_Task goal_
Please answer from the negative pressure passage: what does a gauge reading of -5 PSI indicate?
*** Passage shown ***
Can You Have Negative Pressure?

Pressure is a fundamental concept in physics, representing the force exerted by a substance per unit area. It describes how a force spreads across a surface, explaining why a sharp knife cuts easily, as the force is concentrated over a small area. While often discussed in terms of positive values, “negative pressure” is a commonly used term that can be confusing. This article clarifies what “negative pressure” truly means and explores its relevance in various real-world situations.

What “Negative Pressure” Really Means

The term “negative pressure” does not imply a pressure value below absolute zero, which is physically impossible. Instead, it is a relative term indicating a pressure lower than a specific reference point, most frequently atmospheric pressure. Consider elevation: a location might be “negative” 100 feet if it is 100 feet below sea level, even though its absolute height above the Earth’s center remains positive.

Pressure always exists, even in what is considered a vacuum, though it can be extremely low. When a gauge measures “negative pressure,” it typically displays gauge pressure, which is the difference between the measured pressure and the surrounding atmospheric pressure. For instance, a reading of -5 PSI (pounds per square inch) means the pressure is 5 PSI below the current atmospheric pressure, not an absence of all pressure.
*** Dataset excerpts ***
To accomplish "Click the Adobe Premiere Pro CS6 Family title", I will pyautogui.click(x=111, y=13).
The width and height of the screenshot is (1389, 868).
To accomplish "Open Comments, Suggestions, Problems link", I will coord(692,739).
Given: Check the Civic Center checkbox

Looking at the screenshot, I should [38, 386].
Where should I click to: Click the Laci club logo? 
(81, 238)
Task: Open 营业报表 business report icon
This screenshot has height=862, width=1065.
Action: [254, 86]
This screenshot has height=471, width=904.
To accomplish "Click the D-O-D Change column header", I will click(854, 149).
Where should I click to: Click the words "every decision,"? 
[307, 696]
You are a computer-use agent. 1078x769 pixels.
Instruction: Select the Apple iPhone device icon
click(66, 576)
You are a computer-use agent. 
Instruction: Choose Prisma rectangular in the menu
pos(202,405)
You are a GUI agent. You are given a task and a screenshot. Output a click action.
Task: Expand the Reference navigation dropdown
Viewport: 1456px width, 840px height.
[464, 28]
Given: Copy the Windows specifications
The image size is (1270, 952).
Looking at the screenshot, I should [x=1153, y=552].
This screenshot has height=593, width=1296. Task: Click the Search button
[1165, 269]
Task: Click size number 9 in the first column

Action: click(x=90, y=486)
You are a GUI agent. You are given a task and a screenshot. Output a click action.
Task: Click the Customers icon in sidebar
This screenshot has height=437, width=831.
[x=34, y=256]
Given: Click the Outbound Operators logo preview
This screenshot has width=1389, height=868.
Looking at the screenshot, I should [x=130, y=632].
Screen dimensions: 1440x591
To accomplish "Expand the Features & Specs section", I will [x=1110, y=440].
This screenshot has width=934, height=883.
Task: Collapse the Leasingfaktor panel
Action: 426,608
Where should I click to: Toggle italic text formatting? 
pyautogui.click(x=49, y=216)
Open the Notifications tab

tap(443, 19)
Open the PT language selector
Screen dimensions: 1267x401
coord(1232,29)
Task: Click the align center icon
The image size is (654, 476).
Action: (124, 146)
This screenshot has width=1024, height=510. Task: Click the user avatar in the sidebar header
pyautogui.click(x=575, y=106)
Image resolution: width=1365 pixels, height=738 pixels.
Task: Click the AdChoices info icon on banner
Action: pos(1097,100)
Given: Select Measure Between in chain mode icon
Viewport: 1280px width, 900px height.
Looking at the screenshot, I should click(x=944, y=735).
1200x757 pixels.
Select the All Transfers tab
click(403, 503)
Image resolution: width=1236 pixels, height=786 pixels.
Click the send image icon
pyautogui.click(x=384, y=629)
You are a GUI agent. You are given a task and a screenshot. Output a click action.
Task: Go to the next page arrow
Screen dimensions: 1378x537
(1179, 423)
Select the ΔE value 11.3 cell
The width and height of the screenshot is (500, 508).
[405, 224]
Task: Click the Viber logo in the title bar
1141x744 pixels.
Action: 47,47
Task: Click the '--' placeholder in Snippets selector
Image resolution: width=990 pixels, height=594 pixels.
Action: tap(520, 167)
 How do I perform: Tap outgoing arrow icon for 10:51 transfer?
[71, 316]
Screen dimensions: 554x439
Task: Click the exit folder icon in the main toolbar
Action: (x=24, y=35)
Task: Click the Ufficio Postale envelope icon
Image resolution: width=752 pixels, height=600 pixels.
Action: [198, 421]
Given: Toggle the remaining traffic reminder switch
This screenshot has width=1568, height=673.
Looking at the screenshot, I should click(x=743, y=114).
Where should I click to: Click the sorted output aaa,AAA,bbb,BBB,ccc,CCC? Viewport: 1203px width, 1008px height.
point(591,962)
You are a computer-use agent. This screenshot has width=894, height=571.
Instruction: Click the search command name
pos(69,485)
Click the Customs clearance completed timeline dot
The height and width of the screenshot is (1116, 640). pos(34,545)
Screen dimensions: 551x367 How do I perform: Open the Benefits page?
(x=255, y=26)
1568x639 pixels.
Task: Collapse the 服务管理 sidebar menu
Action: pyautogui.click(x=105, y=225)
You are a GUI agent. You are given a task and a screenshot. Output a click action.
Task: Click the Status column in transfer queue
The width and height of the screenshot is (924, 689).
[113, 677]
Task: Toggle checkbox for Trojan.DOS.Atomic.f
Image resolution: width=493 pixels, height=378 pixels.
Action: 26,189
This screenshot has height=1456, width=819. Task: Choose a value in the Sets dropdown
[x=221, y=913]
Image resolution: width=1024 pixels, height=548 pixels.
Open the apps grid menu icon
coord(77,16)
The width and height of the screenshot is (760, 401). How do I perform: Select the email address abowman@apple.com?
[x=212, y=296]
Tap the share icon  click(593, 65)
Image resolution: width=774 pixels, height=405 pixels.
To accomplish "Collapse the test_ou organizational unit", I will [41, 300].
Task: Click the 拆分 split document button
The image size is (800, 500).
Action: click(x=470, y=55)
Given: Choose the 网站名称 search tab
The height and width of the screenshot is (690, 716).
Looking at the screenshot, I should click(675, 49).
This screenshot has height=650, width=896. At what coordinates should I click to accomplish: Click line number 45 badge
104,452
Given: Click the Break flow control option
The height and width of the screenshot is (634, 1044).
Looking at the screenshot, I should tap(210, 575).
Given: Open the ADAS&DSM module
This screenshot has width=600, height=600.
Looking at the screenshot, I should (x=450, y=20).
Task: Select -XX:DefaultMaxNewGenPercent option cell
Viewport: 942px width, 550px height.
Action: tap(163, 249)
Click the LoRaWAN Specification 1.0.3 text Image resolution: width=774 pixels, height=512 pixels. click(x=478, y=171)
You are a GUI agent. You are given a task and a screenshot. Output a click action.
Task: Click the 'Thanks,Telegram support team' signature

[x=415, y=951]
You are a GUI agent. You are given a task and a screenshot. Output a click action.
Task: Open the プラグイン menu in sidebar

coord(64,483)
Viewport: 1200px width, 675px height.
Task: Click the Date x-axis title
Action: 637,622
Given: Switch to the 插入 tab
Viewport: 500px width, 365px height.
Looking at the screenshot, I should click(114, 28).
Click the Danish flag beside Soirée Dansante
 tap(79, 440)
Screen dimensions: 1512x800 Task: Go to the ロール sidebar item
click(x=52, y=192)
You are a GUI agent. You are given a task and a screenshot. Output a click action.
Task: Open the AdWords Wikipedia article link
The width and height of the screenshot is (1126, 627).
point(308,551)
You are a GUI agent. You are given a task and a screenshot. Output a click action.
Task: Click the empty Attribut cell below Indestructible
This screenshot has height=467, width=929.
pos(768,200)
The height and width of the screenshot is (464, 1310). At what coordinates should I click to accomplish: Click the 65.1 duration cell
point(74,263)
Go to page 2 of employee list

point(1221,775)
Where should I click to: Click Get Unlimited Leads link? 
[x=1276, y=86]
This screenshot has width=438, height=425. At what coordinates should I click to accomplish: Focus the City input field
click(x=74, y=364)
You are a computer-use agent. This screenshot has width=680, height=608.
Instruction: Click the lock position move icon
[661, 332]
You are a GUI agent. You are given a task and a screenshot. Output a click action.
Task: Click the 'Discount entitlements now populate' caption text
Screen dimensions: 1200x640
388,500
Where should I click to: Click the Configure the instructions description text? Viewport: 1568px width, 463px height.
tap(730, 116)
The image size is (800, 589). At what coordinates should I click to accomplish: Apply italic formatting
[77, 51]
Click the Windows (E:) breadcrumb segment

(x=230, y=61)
***
_Answer box_
The pressure is 5 PSI below the current atmospheric pressure.